There were 638 households, of which 34.5% had children under the age of 18 living with them, 81.2% were married couples living together, 3.0% had a female householder with no husband present, 2.5% had a male householder with no wife present, and 13.3% were non-families. 10.8% of all households were made up of individuals, and 5% had someone living alone who was 65 years of age or older. The average household size was 2.87 and the average family size was 3.10.

The median age in the city was 45.6 years. 22.6% of residents were under the age of 18; 9.2% were between the ages of 18 and 24; 16.8% were from 25 to 44; 38.7% were from 45 to 64; and 12.7% were 65 years of age or older. The gender makeup of the city was 51.1% male and 48.9% female.

===2000 census===
As of the census of 2000, there were 1,634 people, 506 households, and 447 families living in the city. The population density was 243.1 PD/sqmi. There were 517 housing units at an average density of 76.9 /sqmi. The racial makeup of the city was 98.96% White, 0.06% African American, 0.12% Native American, 0.18% from other races, and 0.67% from two or more races.

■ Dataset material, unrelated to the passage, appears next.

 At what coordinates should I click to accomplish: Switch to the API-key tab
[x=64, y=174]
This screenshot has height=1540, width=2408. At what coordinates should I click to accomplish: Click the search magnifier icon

Hispanic or Latino of any race were 1.29% of the population.

There were 506 households, out of which 49.6% had children under the age of 18 living with them, 82.8% were married couples living together, 3.6% had a female householder with no husband present, and 11.5% were non-families. 8.9% of all households were made up of individuals, and 4.9% had someone living alone who was 65 years of age or older. The average household size was 3.23 and the average family size was 3.45.

In the city the population was spread out, with 32.4% under the age of 18, 7.2% from 18 to 24, 28.9% from 25 to 44, 23.6% from 45 to 64, and 7.9% who were 65 years of age or older. The median age was 37 years. For every 100 females there were 101.0 males. For every 100 females age 18 and over, there were 95.7 males.

The median income for a household in the city was $67,841, and the median income for a family was $68,438. Males had a median income of $50,000 versus $27,768 for females. The per capita income for the city was $22,216. About 1.1% of families and 1.3% of the population were below the poverty line, including 0.5% of those under age 18 and 5.3% of those age 65 or over.
==Education==
All of St. Paul is in the Fort Zumwalt R-II School District.